INFORMATION SHOWN |
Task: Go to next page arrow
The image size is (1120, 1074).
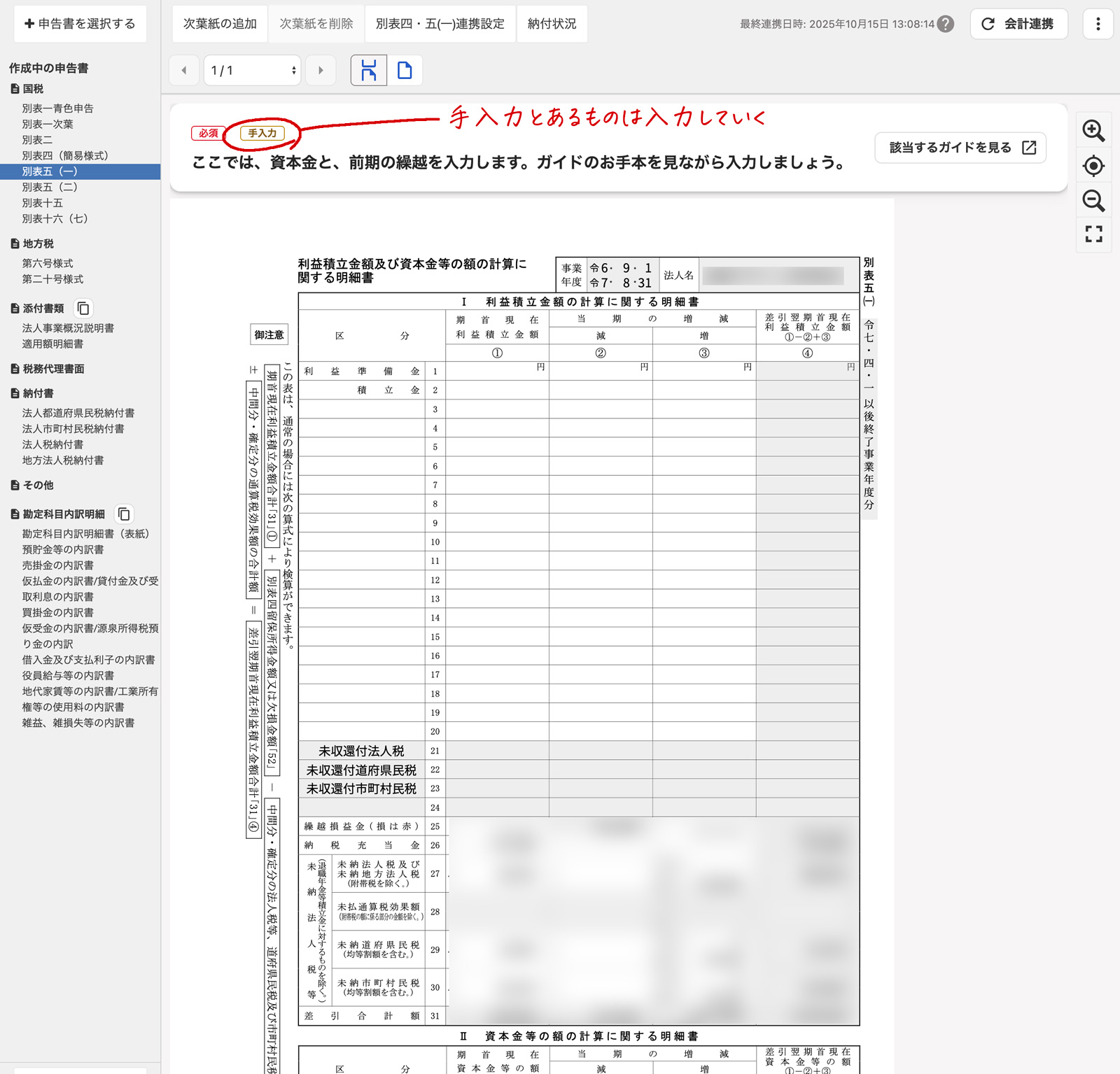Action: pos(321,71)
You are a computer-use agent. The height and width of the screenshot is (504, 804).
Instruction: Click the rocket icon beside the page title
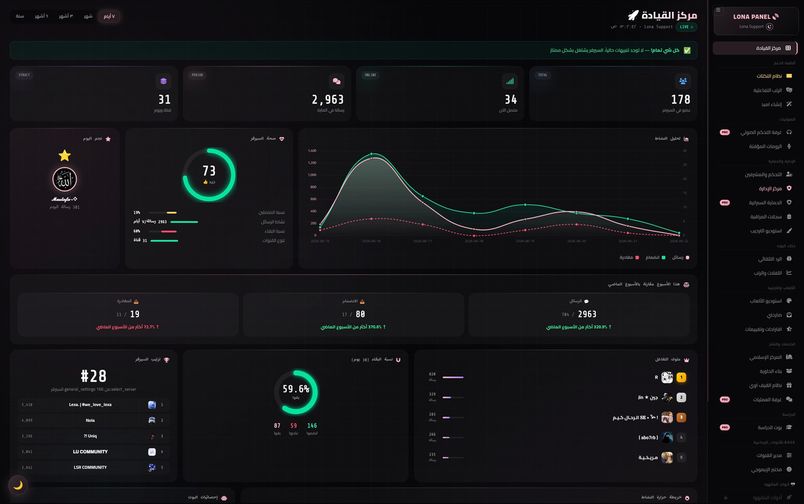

TASK BRIEF | Transcribe the entries word for word, without their pictures.

RESULT OF THIS TASK |
Task: Go to next page arrow
The image size is (1120, 1074).
Action: pos(321,71)
You are a computer-use agent. The height and width of the screenshot is (504, 804).
Instruction: Click the rocket icon beside the page title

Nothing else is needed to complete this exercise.